Dê continuidade ao texto sobre a síndrome de Li-Fraumeni, começando logo depois da última frase dele.

## [Trecho do texto]
◆ ◆ ◆ ◆ ◆
Desde 2019, Tayza Mirele de Amorim, 31, enfrenta com lucidez e otimismo o seu maior desafio: conviver com a síndrome de Li-Fraumeni, uma mutação genética rara que aumenta a propensão para o desenvolvimento de câncer primário em diversas partes do corpo de maneira frequente. O seu primeiro diagnóstico veio em 2017, aos 25 anos. Até então, ela não tinha ciência de que era portadora da síndrome, a mesma responsável por facilitar outros diagnósticos em sua família – pais, irmã e avó faleceram em decorrência do câncer.
A mutação ocorre no gene TP53 (ou P53), uma proteína que tem a missão de suprimir tumores e nos proteger do câncer. Apesar de ser considerada rara, a síndrome de Li-Fraumeni tem prevalência muito maior no Brasil, mais precisamente no Sul e Sudeste, do que no resto do mundo devido aos nossos ancestrais. Essa é uma descoberta feita anos atrás pela médica geneticista Maria Isabel Achatz, até então do A.C. Camargo Cancer Center, em São Paulo.
O caso de Tayza, pernambucana e paciente do Hospital de Câncer de Pernambuco (HCP), acende um alerta por não ser comum o diagnóstico dessa síndrome na nossa região, além de outros fatores, como explica Dr. Vandré Carneiro, cirurgião oncológico e diretor do Programa de Câncer Hereditário do HCP, e titular da Sociedade Brasileira de Cirurgia Oncológica (SBCO).
◆ ◆ ◆ ◆ ◆
## [Dados fornecidos]
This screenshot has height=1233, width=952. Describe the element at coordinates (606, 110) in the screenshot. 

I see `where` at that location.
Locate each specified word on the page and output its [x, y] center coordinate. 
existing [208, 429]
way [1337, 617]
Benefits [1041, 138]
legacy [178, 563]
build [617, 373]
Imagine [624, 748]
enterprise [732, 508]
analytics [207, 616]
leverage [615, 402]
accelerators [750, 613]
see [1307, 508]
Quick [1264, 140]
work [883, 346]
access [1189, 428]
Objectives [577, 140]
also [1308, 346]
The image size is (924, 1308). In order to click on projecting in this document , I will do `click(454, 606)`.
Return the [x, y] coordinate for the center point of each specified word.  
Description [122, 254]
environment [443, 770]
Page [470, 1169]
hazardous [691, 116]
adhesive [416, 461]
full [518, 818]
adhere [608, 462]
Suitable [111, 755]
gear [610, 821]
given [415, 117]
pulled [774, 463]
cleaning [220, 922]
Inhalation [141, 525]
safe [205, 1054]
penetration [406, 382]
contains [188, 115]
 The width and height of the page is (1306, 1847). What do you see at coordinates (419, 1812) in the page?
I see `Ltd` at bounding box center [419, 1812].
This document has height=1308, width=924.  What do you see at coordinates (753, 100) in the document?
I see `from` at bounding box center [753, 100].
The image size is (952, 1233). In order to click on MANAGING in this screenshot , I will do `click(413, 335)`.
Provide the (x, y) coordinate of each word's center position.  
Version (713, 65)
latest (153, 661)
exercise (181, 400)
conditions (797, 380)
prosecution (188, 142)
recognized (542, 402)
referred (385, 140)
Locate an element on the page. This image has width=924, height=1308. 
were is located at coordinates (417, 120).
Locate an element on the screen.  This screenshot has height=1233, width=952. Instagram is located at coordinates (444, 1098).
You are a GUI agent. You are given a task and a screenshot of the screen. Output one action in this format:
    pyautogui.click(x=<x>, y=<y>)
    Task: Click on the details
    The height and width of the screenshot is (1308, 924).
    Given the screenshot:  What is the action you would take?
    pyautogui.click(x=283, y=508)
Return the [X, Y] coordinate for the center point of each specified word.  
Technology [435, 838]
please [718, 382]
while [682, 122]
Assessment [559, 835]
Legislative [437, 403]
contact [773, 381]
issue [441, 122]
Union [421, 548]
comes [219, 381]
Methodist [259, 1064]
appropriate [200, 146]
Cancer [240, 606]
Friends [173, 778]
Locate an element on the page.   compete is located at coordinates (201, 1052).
◆ ◆ ◆ ◆ ◆
## [Exercício resolvido]
“Câncer em uma idade jovem, mais de um tipo de câncer em uma única pessoa e histórico familiar forte de câncer chamam atenção para uma possível pré-disposição para câncer e essa pré-disposição pode ser Li-Fraumeni. Nesse caso, o rastreio é mais rigoroso para detectar o câncer em fase inicial e evitar que ele se espalhe”.
O especialista acrescenta que a síndrome é incurável. E uma vez descoberta no indivíduo, é necessário testar os filhos, pois há 50% do gene ser passado adiante. A filha de Tayza, de 12 anos foi testada, mas não herdou a mutação genética causadora da doença.
Tumores com alta ocorrência
De acordo com Dr. Vandré, um dos mais prevalentes para quem tem a síndrome é o de mama, em mulheres jovens. Além desses, há outros tumores:
“O sarcoma de partes moles, tumores do sistema nervoso central, carcinoma de adrenal ou adrenocortical são outros tumores bem frequentes para quem tem a síndrome. A leucemia aguda também é outro câncer frequente para quando há essa condição. No caso do de mama, o alerta é quando aparece em mulheres antes dos 35 anos”, completa.
Primeiro tumor aos 25 anos
O primeiro tumor maligno que surgiu em Tayza foi na mama, o mesmo que a mãe dela teve. E por ter convivido em meio a realidade de câncer na família durante anos, a estudante de biomedicina recebeu o diagnóstico com naturalidade e força, alicerces fundamentais para o que ainda estava por vir. Em 2019, apareceu um novo tumor invasivo na mama esquerda e algumas cirurgias precisaram ser realizadas, todas bem sucedidas.
“No mesmo ano descobri que tinha a síndrome de Li-Fraumeni, eu nasci com essa doença e não há cura. A decisão mais acertada pra mim foi entender a minha realidade e seguir em frente. Hoje, é uma condição normal para mim. Eu faço tudo que quero fazer. A diferença é que agora cuido mais da minha saúde”, diz.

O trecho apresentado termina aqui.